One of the more significant River Basin related news items for the week was a Tuesday announcement by Minnesota Governor Mark Dayton, together with U.S. Department of Agriculture (USDA) Secretary Tom Vilsack and U.S. Environmental Protection Agency (EPA) Administrator Lisa Jackson, of a new program to be piloted in Minnesota to increase voluntary use of farm conservation practices. The related USDA news release can be seen here.
The program is part of a wider federal strategy that would effectively give farmers "certainty" with respect to water quality regulations if they voluntarily choose to put land conservation practices in place for the benefit of improved water quality. Agricultural producers who implement a significant degree of conservation practices to reduce nutrient run-off and erosion would receive assurance (or "certainty") from Minnesota that their farms will meet the state's water quality standards and goals throughout the duration of the certainty agreement.
According to the USDA news release, the USDA and EPA will "offer support to Minnesota in developing its certainty process for water quality improvements on private agricultural lands and eligible tribal lands in high priority watersheds. While this idea is new to protection of water quality, 'certainty agreements' have been successful for encouraging private landowners to conserve wildlife habitat."
Details of the program have yet to be developed, and Minnesota plans to form a Technical Advisory Committee to help it develop those details. That committee will solicit input from stakeholders in designing the initiative. One group of stakeholders, the Minnesota Environmental Partnership, responded to Tuesday's announcement with a press releasesetting forth the key elements that the Partnership believes "any agricultural water pollution clean-up program must" contain, including ensuring water quality will meet standards, targeting resources to the greatest needs, ensuring accountability from farm operators, and being consistent with existing pollution reduction programs and laws.

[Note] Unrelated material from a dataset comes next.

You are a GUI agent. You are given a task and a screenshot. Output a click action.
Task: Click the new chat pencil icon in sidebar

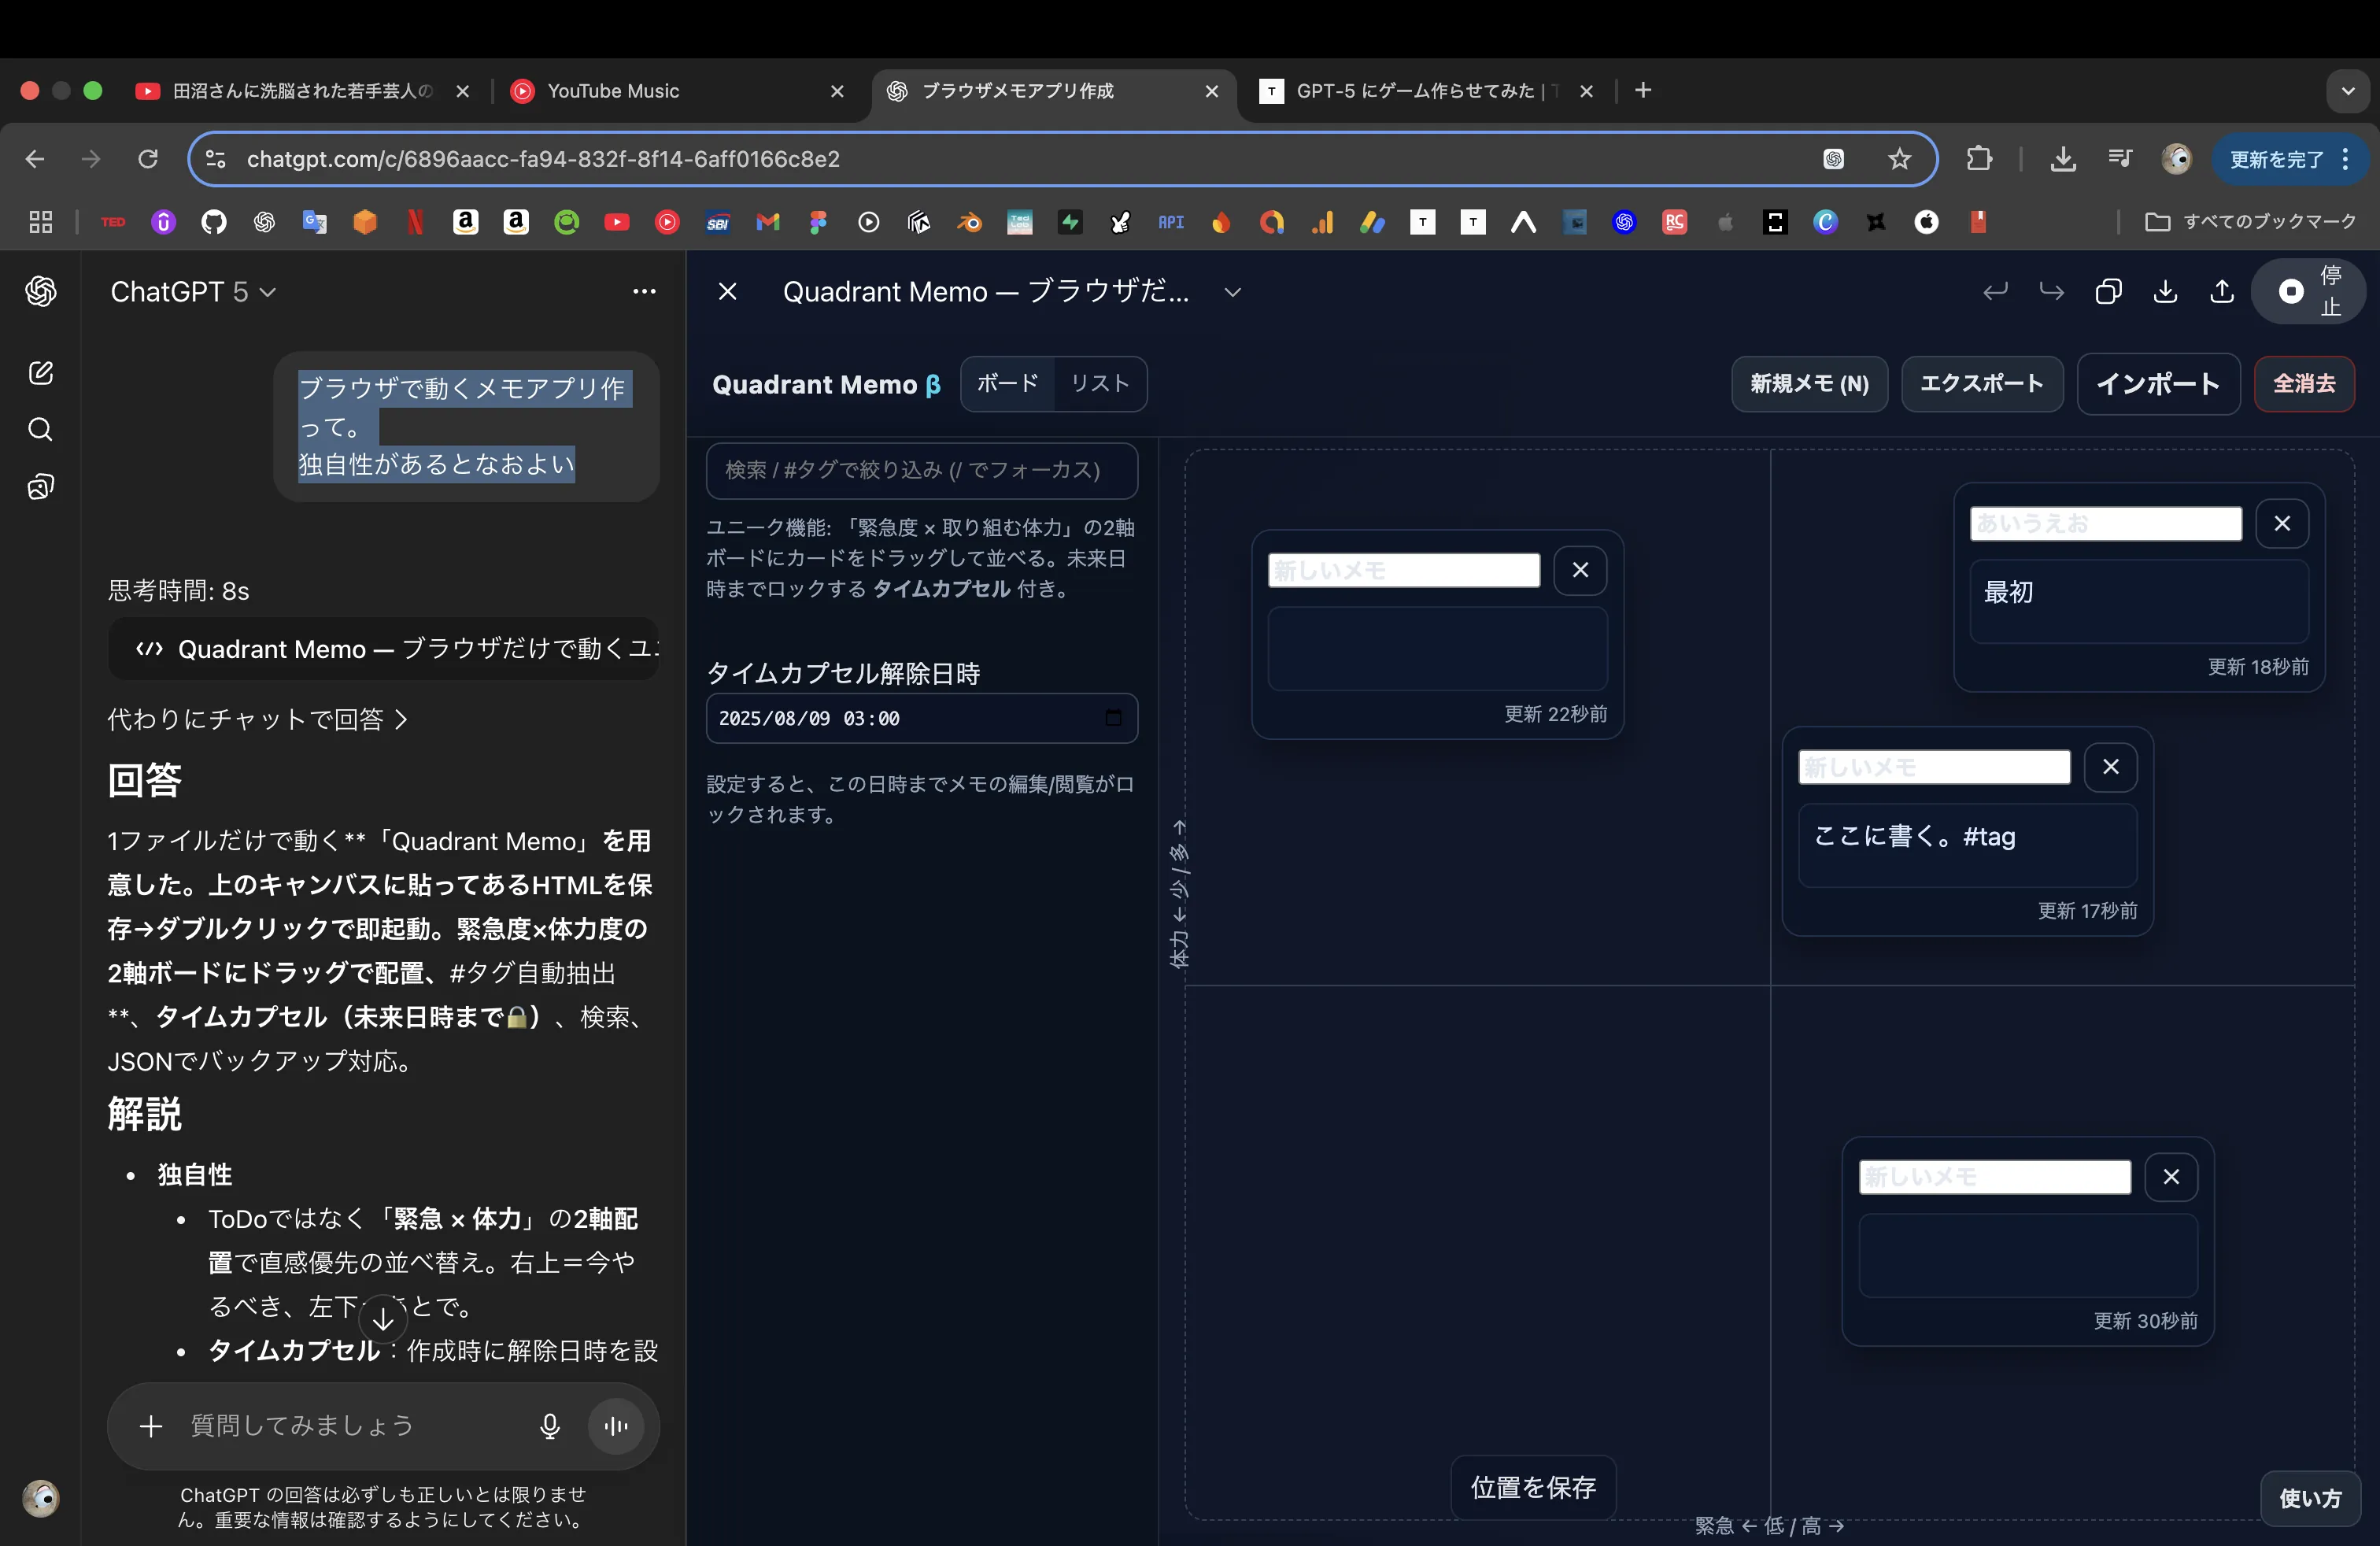(x=40, y=372)
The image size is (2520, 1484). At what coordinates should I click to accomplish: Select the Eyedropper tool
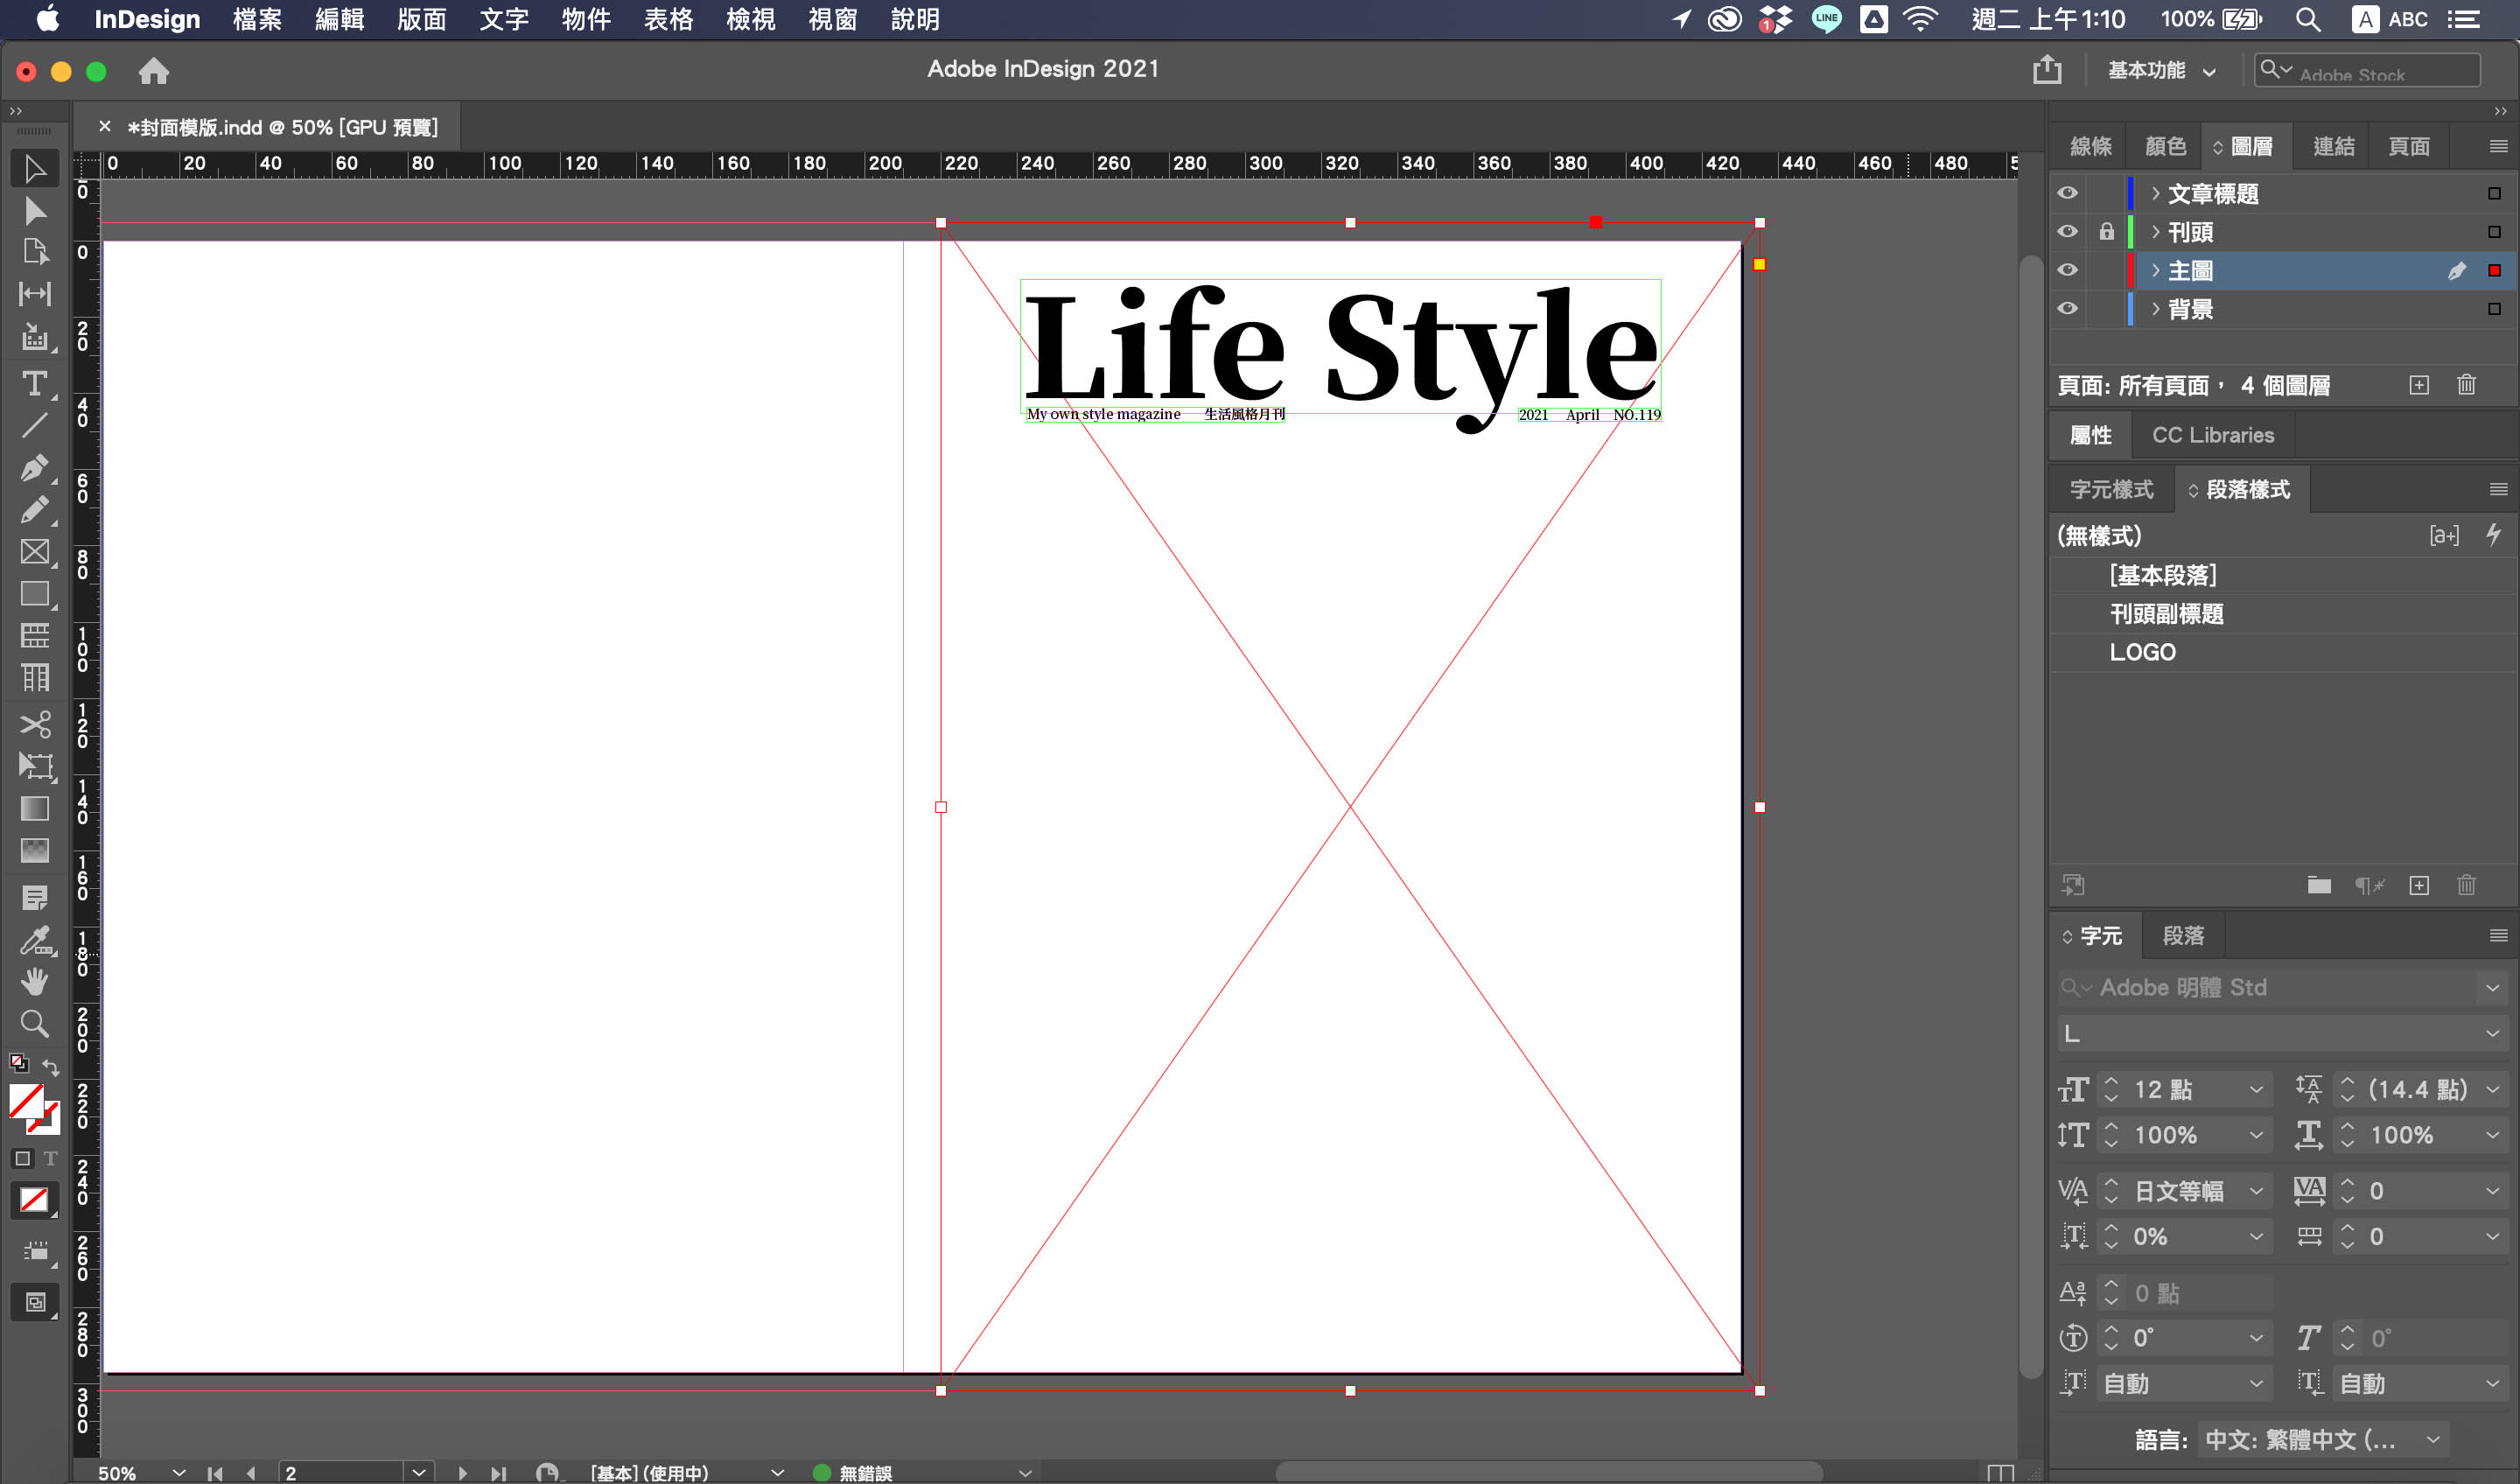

EPA has been exploring a variety of certainty mechanisms in conjunction with USDA and several states for some time, and the Minnesota pilot certainty initiative could be viewed as one component of the Obama Administration's draft action plan to address the challenges facing ocean, coastal, and Great Lakes resources, announced on January 12 and reported on here last week. Among other goals, that action plan calls for the "development of State regulatory certainty programs for reducing nutrient and sediment loads that will accelerate the adoption of voluntary conservation efforts" by 2013.